Esta idea es también profundizada en “Velatorio”, donde Reynolds explora ese otro lado de la vida en un lenguaje pleno de suspenso: “En la profundidad de los espejos,/ enlutados fantasmas hacen guiños,/ y arañan las tinieblas,/ cuatro garras de luz, los cuatro cirios”, escribe. Al revés del cristal, más allá de los reflejos, seres indeterminados y difusos habitan la “borrosa transparencia de los viejos espejos”, agrega en “Burbujas”. Los fantasmas son la evidencia de eso que estuvo, el vestigio del pasado. El poeta compone en su imaginario una pérdida personificada en los espectros que aún perviven en la contraparte de aquello que existe. Los lapsos irrecuperables habitan en ellos, perduran, imbuidos en la nostalgia característica de todo fulgor pasado. En “Menta” se devela la resignación a este destino irreparable: “En el viejo sofá/ de terciopelo verde,/” se lamenta Reynolds, “lloras por algo que has perdido/para siempre”. Lo que ya no está se condensa constantemente en esta imagen que devuelve el espejo, personificándose en esa mirada lánguida de la dama de negro o en aquella rigidez exasperante de lo fotografiado. La memoria es un cristal en el que se constata constantemente la fatalidad de lo extraviado, o, más bien, de eso que ya finalizó, lo acabado, un ciclo que devela su completitud. Por eso, quien se posiciona frente a él se entrega a su secuencia, a su movimiento circular, automático, que obsesivamente retoma el recorrido de sus sitios familiares. Es el viaje permanente de la melancolía, que en “Kempis” se detalla espléndidamente: “Tejer y destejer, eso es la vida;/ tejer y destejer sin descansar. / Por la senda ya recorrida/ regresar”.

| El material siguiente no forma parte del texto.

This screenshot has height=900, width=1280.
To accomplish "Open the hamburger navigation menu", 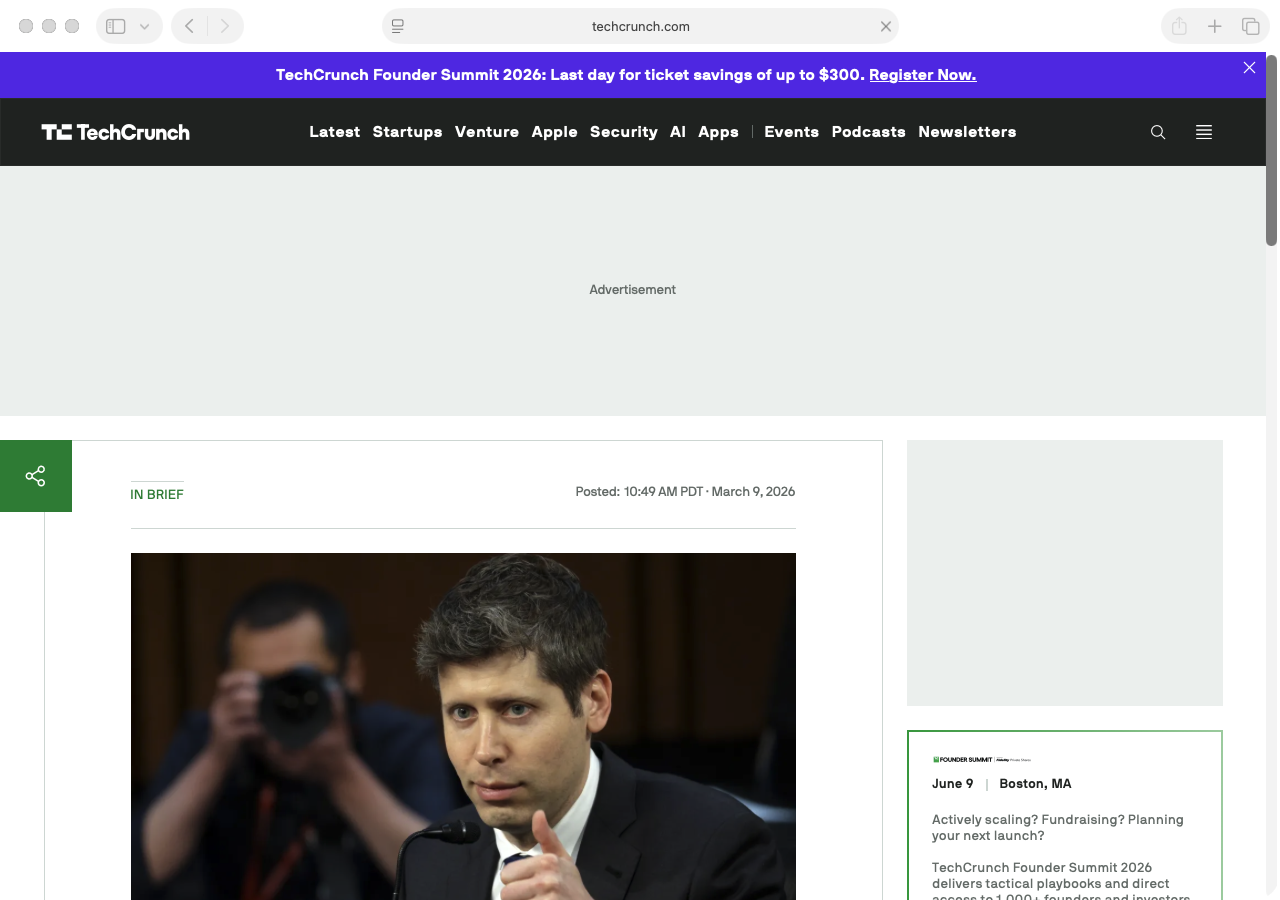I will (1203, 131).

Entre encuentros y desencuentros, la memoria teje y desteje, vive y revive, olvida y recuerda. Lo que del revés de la vida nos mira se simboliza en lo muerto, en eso que, de acuerdo al poeta, se ha “perdido/ para siempre”. En el otro lado, en el otro tiempo, lo destejido (nos) recuerda su ausencia. En “Neurosis”, Reynolds describe la experiencia en la imagen de un “corazón, cementerio/ al que van a parar, uno tras otro,/ los días muertos”. Pero más allá de su nostalgia, en la memoria la no-vida se resiste al tiempo, desafía la condición mortal de las cosas del mundo. En “Yo” se rectifica esta esperanza: “Se prolonga el paisaje en el espejo,/ lo mismo que la vida en el recuerdo”. En un anhelo más lánguido que desesperado, la memoria se configura en lo inexistente observándose en la brecha infranqueable de una ensoñación visual. Mientras, un angustiado Reynolds intenta reconstruir su pasado, re-tejerlo:
“En tanto que en su caja mortuoria/ yace el péndulo/ –para siempre ¡quién sabe!–/ de un macizo reloj de mis abuelos,/ para que mi congoja se disipe,/ me pongo a rimar versos./ Infatigable, febrilmente,/ en trama de dolor los voy tejiendo.// Escribo, escribo, escribo/ hasta más no poder, hasta que quedo/ viendo cómo, crispada, se rebela/ sobre el papel mi mano de esqueleto.// Siento bajo mi cráneo, tercamente,/ la pulsación profunda del silencio”.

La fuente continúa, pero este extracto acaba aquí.